**DATA FOR THE TASK**:
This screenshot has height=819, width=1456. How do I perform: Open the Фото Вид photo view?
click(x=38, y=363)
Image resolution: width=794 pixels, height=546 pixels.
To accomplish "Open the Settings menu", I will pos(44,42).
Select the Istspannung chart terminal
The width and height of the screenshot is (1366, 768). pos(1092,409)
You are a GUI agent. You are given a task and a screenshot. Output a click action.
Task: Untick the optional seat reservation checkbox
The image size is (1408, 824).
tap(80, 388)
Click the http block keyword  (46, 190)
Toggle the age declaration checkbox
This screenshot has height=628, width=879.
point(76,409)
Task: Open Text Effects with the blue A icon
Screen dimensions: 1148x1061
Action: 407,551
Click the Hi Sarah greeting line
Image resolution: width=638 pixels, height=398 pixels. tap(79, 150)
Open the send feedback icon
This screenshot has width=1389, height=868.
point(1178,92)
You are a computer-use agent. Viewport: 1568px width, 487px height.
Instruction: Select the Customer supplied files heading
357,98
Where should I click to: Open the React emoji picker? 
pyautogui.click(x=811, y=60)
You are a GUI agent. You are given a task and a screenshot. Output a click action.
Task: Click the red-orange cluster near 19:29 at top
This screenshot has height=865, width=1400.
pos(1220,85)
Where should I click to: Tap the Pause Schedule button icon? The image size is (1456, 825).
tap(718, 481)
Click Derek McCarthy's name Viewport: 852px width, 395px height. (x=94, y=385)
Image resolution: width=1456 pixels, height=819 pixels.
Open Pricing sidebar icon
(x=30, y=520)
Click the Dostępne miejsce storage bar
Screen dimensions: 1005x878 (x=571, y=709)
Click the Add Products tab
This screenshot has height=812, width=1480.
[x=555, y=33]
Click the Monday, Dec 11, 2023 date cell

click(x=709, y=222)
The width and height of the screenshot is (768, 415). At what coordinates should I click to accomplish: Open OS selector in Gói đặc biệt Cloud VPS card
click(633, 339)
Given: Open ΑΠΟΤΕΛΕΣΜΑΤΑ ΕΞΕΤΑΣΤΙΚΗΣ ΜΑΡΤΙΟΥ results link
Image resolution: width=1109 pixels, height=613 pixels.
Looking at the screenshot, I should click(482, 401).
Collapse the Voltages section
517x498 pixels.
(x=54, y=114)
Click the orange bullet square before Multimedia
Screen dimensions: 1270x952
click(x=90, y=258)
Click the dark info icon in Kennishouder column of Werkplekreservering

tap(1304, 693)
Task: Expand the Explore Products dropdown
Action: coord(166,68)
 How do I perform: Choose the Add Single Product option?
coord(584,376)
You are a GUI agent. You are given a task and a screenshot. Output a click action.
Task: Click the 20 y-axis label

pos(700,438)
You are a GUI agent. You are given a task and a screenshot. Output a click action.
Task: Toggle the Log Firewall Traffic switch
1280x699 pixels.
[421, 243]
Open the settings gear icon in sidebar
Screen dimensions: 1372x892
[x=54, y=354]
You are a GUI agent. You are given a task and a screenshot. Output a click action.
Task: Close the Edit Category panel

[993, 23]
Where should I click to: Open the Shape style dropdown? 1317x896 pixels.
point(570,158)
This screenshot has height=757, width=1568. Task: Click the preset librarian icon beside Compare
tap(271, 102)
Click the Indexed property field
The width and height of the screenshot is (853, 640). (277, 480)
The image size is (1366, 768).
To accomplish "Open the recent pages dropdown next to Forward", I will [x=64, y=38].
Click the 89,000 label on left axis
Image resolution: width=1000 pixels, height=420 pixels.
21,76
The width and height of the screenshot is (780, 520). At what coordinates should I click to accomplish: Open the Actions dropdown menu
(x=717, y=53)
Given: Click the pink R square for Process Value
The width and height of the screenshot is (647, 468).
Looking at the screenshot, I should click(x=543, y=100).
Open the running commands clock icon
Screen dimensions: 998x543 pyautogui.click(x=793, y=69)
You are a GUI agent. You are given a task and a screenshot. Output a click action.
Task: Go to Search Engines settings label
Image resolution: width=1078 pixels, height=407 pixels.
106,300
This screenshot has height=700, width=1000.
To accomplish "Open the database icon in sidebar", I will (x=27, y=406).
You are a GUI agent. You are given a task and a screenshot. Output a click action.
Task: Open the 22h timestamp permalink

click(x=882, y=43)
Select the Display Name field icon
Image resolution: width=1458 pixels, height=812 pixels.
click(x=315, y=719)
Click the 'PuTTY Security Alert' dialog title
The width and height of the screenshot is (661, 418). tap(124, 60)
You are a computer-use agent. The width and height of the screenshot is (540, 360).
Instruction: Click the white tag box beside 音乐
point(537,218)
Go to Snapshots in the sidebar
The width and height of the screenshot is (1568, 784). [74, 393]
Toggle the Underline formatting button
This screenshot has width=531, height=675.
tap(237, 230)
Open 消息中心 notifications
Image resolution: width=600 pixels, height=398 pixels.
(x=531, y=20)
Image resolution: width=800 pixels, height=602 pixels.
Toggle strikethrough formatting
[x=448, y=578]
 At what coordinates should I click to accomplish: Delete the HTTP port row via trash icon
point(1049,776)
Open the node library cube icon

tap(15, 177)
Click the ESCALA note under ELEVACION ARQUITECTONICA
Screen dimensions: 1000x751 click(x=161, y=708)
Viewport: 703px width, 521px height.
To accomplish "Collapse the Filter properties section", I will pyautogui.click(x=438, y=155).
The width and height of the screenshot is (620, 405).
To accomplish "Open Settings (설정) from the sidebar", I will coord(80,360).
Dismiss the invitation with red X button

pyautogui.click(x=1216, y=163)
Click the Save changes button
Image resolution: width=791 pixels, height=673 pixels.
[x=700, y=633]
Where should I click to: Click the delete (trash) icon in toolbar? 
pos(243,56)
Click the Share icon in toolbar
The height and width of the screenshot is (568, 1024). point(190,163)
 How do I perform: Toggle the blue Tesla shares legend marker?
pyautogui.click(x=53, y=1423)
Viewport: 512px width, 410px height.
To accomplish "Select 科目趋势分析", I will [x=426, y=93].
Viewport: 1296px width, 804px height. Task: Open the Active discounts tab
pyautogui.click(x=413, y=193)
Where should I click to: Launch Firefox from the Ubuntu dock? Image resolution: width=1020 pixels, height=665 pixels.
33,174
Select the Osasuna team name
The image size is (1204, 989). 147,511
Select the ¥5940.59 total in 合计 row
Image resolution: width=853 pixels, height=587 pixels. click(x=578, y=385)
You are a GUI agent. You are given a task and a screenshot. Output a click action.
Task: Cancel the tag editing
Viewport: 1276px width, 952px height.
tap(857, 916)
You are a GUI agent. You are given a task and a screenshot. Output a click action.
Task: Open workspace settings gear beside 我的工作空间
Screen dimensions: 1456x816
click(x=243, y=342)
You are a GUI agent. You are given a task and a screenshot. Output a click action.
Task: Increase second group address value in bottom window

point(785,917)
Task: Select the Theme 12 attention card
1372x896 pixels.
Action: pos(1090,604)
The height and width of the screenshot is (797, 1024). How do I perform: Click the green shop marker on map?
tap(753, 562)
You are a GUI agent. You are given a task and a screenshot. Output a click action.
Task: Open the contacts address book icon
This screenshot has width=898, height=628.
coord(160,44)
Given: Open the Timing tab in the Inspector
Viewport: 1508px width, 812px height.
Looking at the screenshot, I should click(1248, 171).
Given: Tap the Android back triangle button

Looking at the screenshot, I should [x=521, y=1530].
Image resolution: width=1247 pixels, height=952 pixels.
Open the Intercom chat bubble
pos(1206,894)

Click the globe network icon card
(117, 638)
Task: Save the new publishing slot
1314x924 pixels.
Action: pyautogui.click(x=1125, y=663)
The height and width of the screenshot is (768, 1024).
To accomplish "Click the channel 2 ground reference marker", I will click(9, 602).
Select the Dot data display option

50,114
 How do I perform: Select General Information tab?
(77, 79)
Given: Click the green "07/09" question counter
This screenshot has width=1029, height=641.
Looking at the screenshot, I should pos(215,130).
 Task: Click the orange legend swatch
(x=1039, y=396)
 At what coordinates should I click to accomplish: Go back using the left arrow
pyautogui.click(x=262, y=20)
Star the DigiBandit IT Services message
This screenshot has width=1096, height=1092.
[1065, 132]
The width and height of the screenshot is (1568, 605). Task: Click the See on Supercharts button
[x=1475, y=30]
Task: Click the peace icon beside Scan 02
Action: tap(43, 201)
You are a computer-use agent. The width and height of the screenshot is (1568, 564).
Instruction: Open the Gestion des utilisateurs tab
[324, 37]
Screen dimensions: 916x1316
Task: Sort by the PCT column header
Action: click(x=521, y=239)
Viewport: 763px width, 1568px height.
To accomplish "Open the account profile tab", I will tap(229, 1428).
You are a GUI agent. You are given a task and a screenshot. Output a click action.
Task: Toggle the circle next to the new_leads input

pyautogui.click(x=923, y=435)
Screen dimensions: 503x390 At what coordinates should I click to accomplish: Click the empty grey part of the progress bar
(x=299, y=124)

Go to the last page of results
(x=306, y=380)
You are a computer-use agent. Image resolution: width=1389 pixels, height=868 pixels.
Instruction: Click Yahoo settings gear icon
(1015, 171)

**GIVEN REQUEST**:
Copy out the items from the line containing "Go to Snapshots in the sidebar" down to the line containing "[x=448, y=578]", including both of those lines, with every character unchanged.

**THE REPLY**:
Go to Snapshots in the sidebar
The width and height of the screenshot is (1568, 784). [74, 393]
Toggle the Underline formatting button
This screenshot has width=531, height=675.
tap(237, 230)
Open 消息中心 notifications
Image resolution: width=600 pixels, height=398 pixels.
(x=531, y=20)
Image resolution: width=800 pixels, height=602 pixels.
Toggle strikethrough formatting
[x=448, y=578]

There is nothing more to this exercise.